We modified Material and Methods, as you suggested: the changes were added and highlighted in the text.

 

We have considered the risk of bias of the 17 studies included; it is low for the patient selection in most of cases. It is difficult to evaluate index test, reference standard, flow and timing domains because LUS is a new diagnostic tool and few data are available about its use in intracellular, fungal pathogens and mycobacterium lung infections.

 

In PRISMA flow-chart, we added the reason for exclusion manuscripts, and we explained the meaning of ‘useless data’.

Dear reviewer,

thank you for the comments and suggestions.

 

We have changed the numeric discrepancy among the Abstract, the text and the tables.

 

We modified Material and Methods, as you suggested: the changes were added and highlighted in the text.

 

We have considered the risk of bias of the 17 studies included; it is low for the patient selection in most of cases. It is difficult to evaluate index test, reference standard, flow and timing domains because LUS is a new diagnostic tool and few data are available about its use in intracellular, fungal pathogens and mycobacterium lung infections.

 

In PRISMA flow-chart, we added the reason for exclusion manuscripts, and we explained the meaning of ‘useless data’.

Reviewer 3 Report

This authors reviewed 17 studies on the most common LUS patterns in infections caused by intracellular, fungal pathogens or mycobacteria. The results from those studies show that LUS could be used a promising point-of-care tool to show patterns of atypical pneumonia and TB which seem different from patterns characterizing common bacterial infection.

 

 

Major comments:

1. According to Table 4, cases in ref [30] are special compared to other research, then what’s the reason it is still necessary to be included in the review?
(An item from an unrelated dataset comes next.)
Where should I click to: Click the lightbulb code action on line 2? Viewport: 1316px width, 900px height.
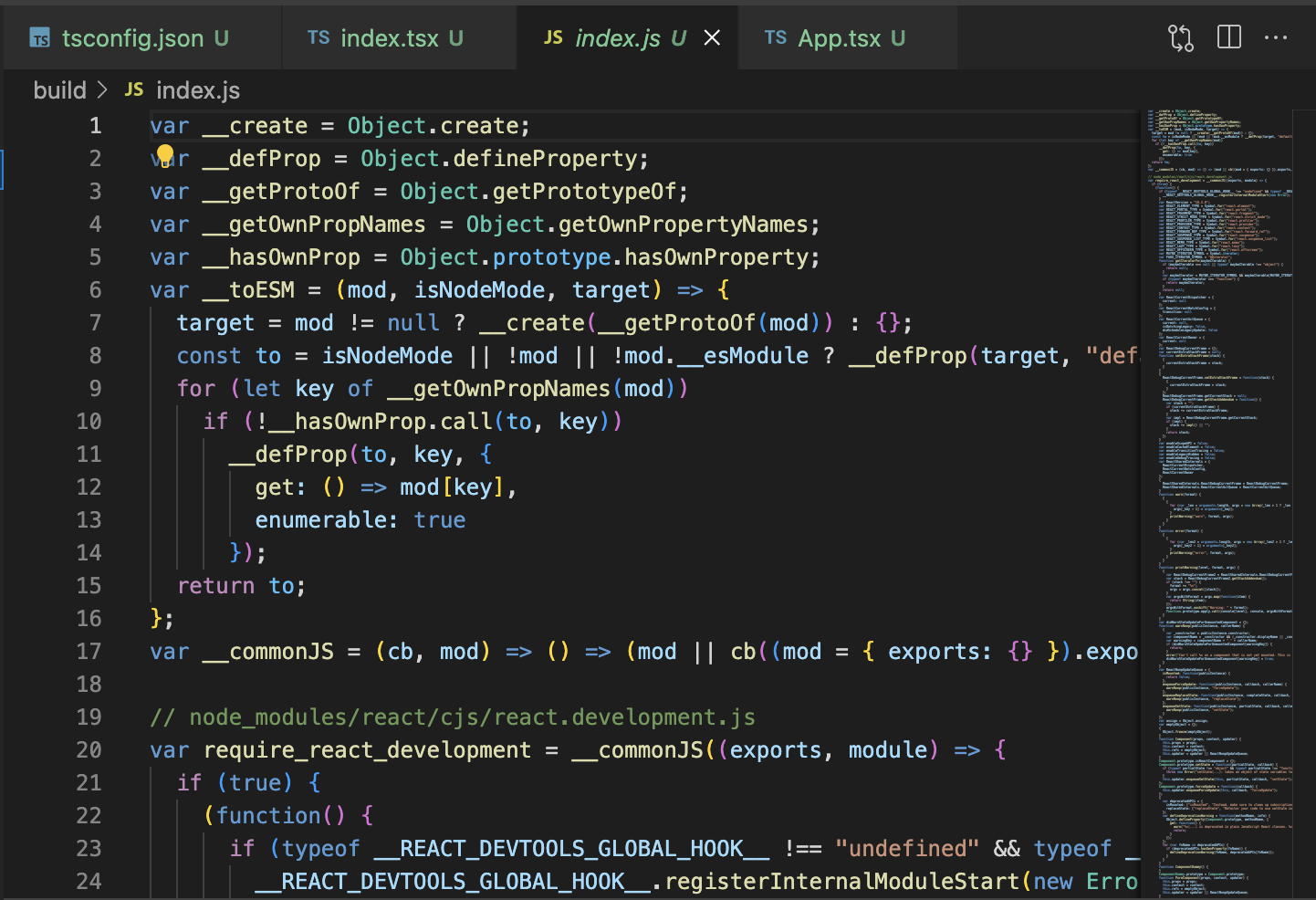[164, 156]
2. It’s better to clearly list the 17 studies that were finally chosen by the authors in a table with some basic information of each study.

 

Minor comments:

1. In Figure 7 please indicate in the caption why subfigures ABC and DEF are listed separately if there’s a reason to do so.

2. In Figure 9, please align the labels A~E in each subfigure

3. Please try to adjust the Tables, some of them are out of the page boundary, e.g., Table 2~4.

Author Response

 

Dear reviewer,

thank you for the comments and suggestions.

 

We have maintained ref [30] because the study describes 10 of 173 patients with mycobacterial pneumonia.

 

We decided to realize 3 different tables, each one for specific infection: atypical bacterial, fungal and mycobacterial pneumonias.

 

We edited the tables how you suggested. The Figure 7 and 9 were reported as in the original articles.  

Round 2

Reviewer 2 Report

I would like to thank the authors for considering my suggestions and revising their manuscript accordingly.